SOURCE EXTRACT:
** BEGIN **
Collections:
An initial, forward-looking impulse for cultural politics and for Cologne as a location for photographic exhibitions was provided by the exhibition of the Kölner Fotografeninnung (the Cologne photographers' guild), which opened shortly after the war in 1947. The visitors were moved by Hermann Claasen's pictures of the destruction, which were considered a warning legacy and a symbol of hope. The first show of the GDL (Society of German Photographers) after the war took place in 1949 at the university and at the same time the important decision was taken to hold a photograph and cinema exhibition in Cologne. Bruno Uhl, director of Agfa in Leverkusen, the largest German company in the photographic industry at the time, had approached Fritz L. Gruber as early as 1948 with the plan for an independent photographic trade show in Cologne, in order to persuade him that this would fulfil his idea of a large photographic exhibition. Fritz L. Gruber had international contacts to photographers, agencies, and institutions, and used the opportunity to realise his idea that photography should gain the attention of a broader public in the very first tradeshow. Together with Hans Roggendorf he designed the emblem and the introductory show of the Photo and Cinema exhibition, which has to be considered the precursor of the photokina, which has taken place regularly since 1951.
Heinz Finke, L. Fritz Gruber and Erich Stenger choosing photographs for the 1950 Cologne Photo and Cinema exhibition, Wertheim 1950, Museum Ludwig/ Afga Collection
Following this, L. Fritz Gruber remained responsible for the photokina shows for more than three decades, organised over 300 exhibitions on the national and international artistic and cultural history of photography, and not only helped to establish photography as a publicly recognised medium, but also made the international world of photography accessible to the German public. This dedication is by now almost legendary. Even before Cologne became one of West Germany's capitals of art and culture, the history of the cultural programme, under which the photographic exhibitions were a unique symbiosis between commercial trade shows and photo exhibitions for the general public, had begun.
** END **
DATA ENTRIES:
** BEGIN **
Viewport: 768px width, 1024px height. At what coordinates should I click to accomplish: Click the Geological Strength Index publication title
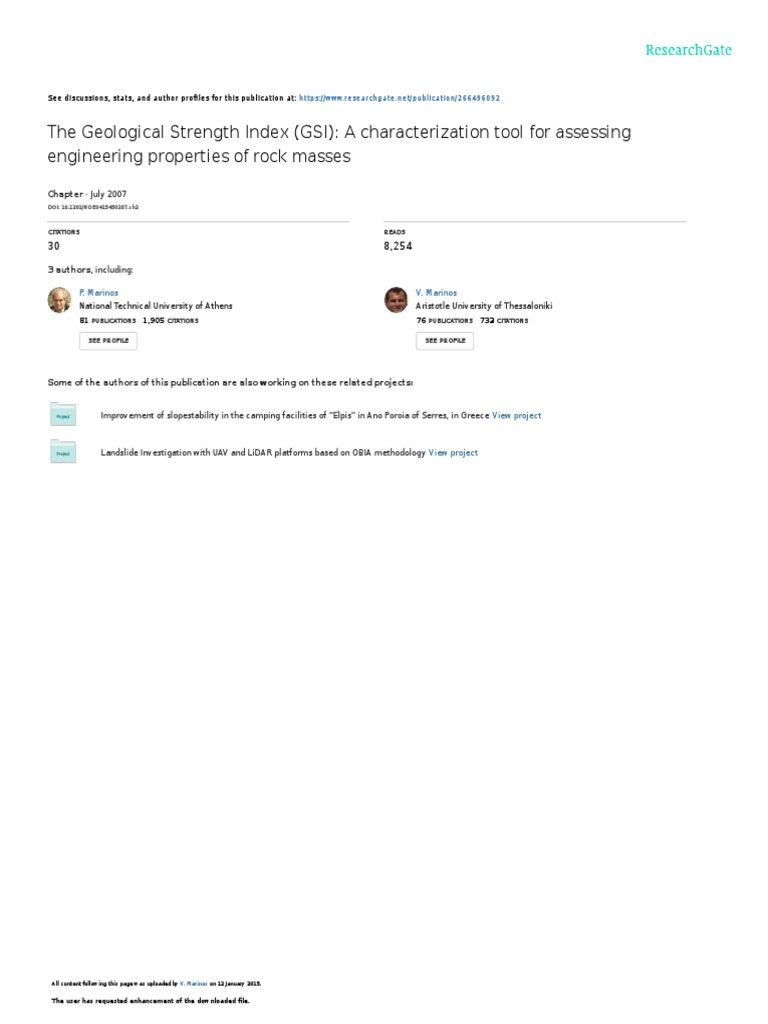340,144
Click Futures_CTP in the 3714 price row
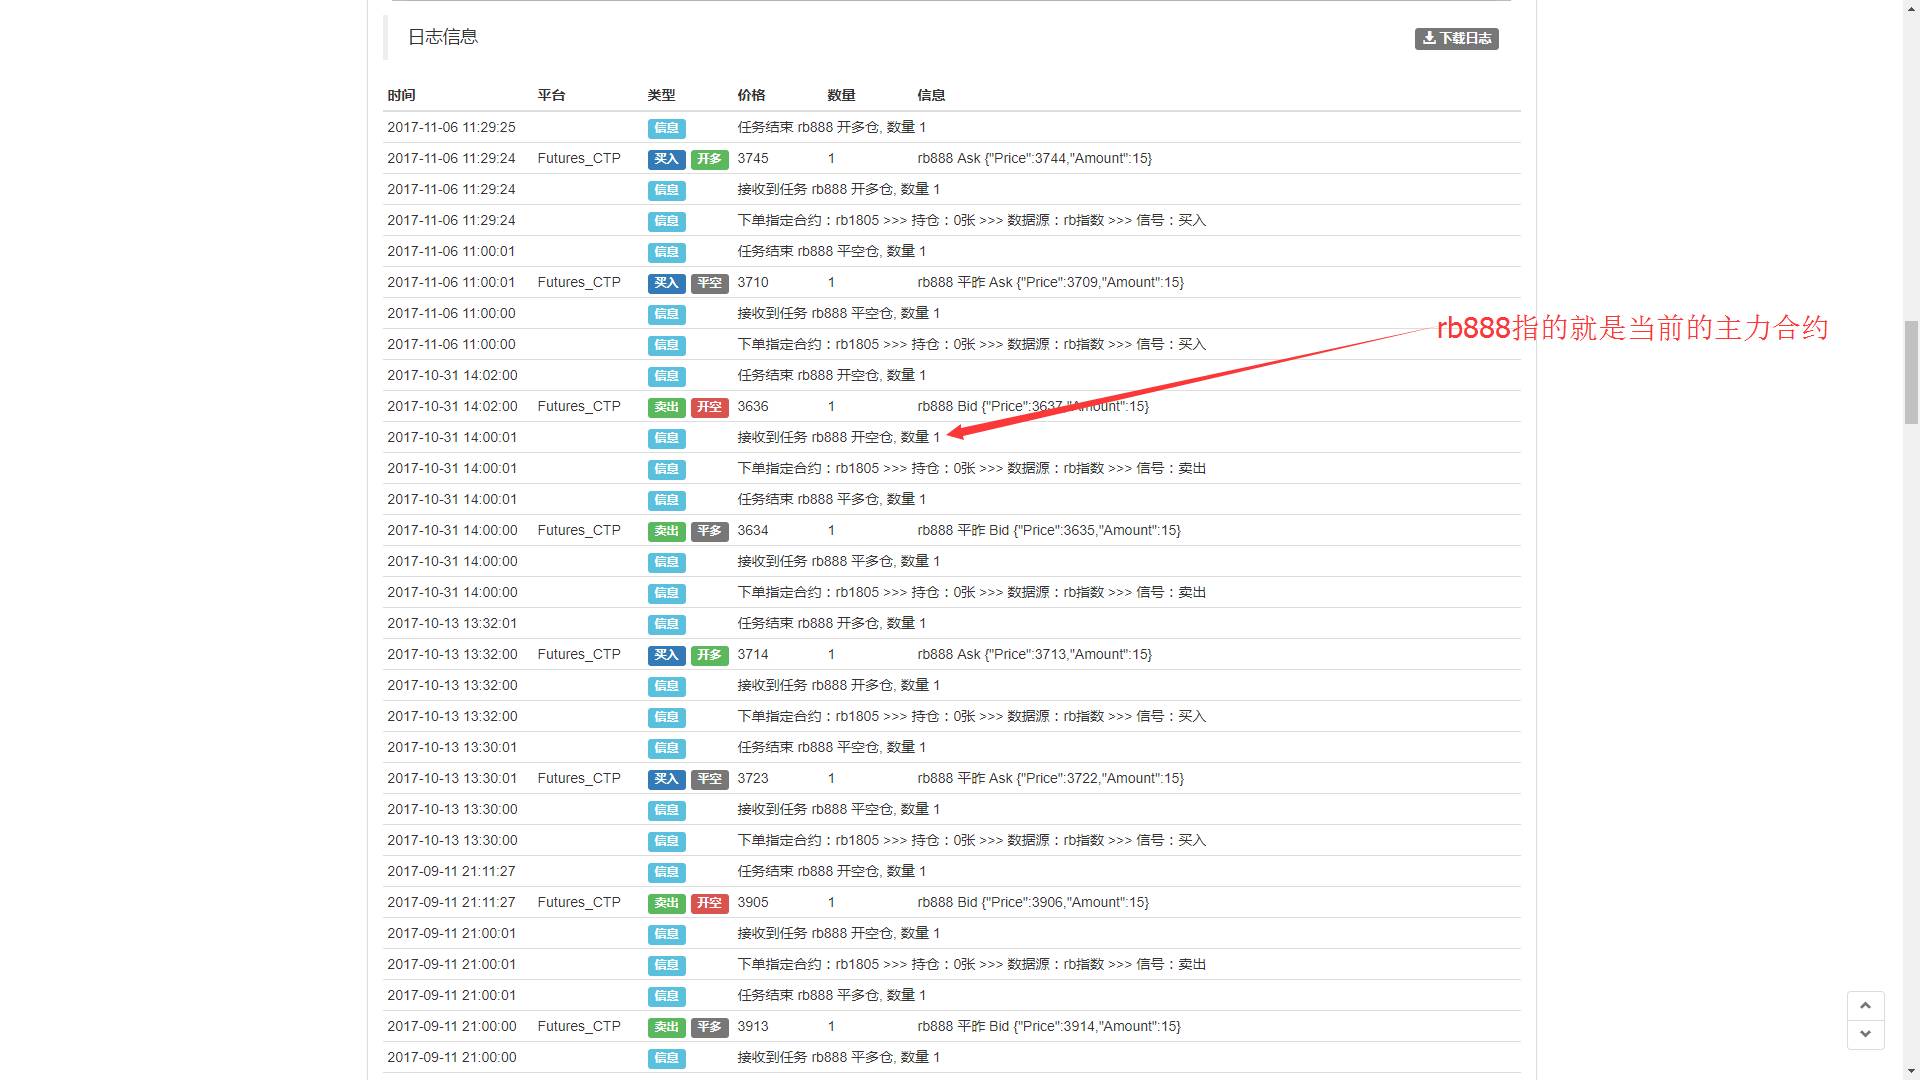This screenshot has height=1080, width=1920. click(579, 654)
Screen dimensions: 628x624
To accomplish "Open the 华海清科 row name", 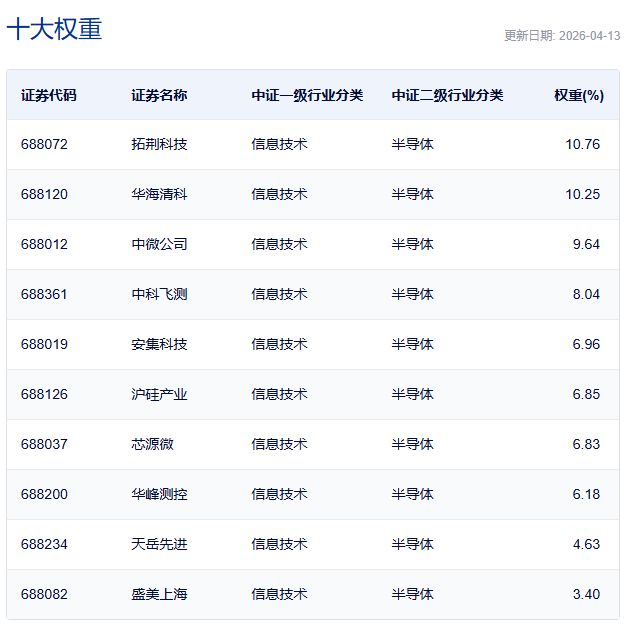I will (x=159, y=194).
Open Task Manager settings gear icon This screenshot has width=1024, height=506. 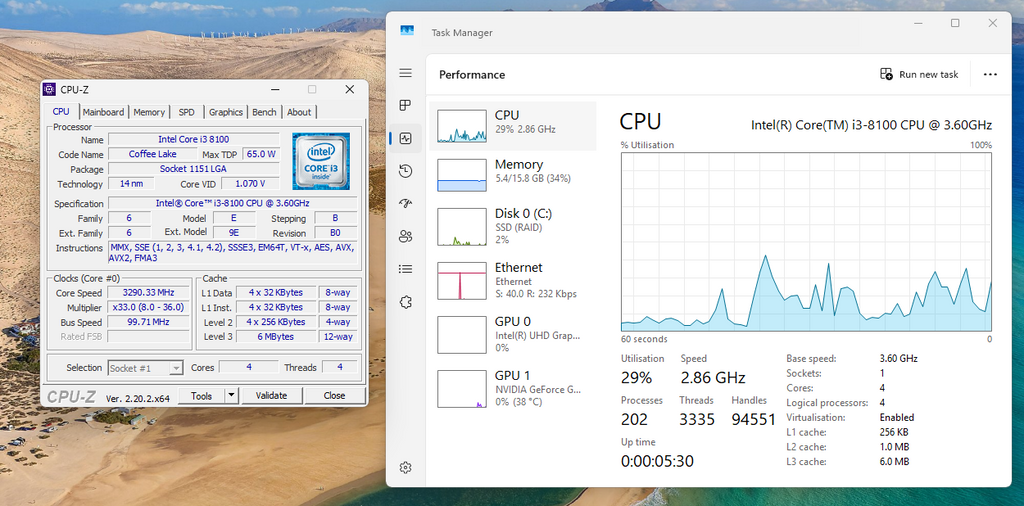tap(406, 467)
** END **
DIRECTIONS:
From the text on Cologne's postwar photographic exhibitions, translate into German: "The visitors were moved by Hermann Claasen's pictures of the destruction, which were considered a warning legacy and a symbol of hope."

EXERCISE RESPONSE:
Die Besucher waren bewegt von Hermann Claasens Bildern der Zerstörung, die als mahnendes Vermächtnis und als Symbol der Hoffnung galten.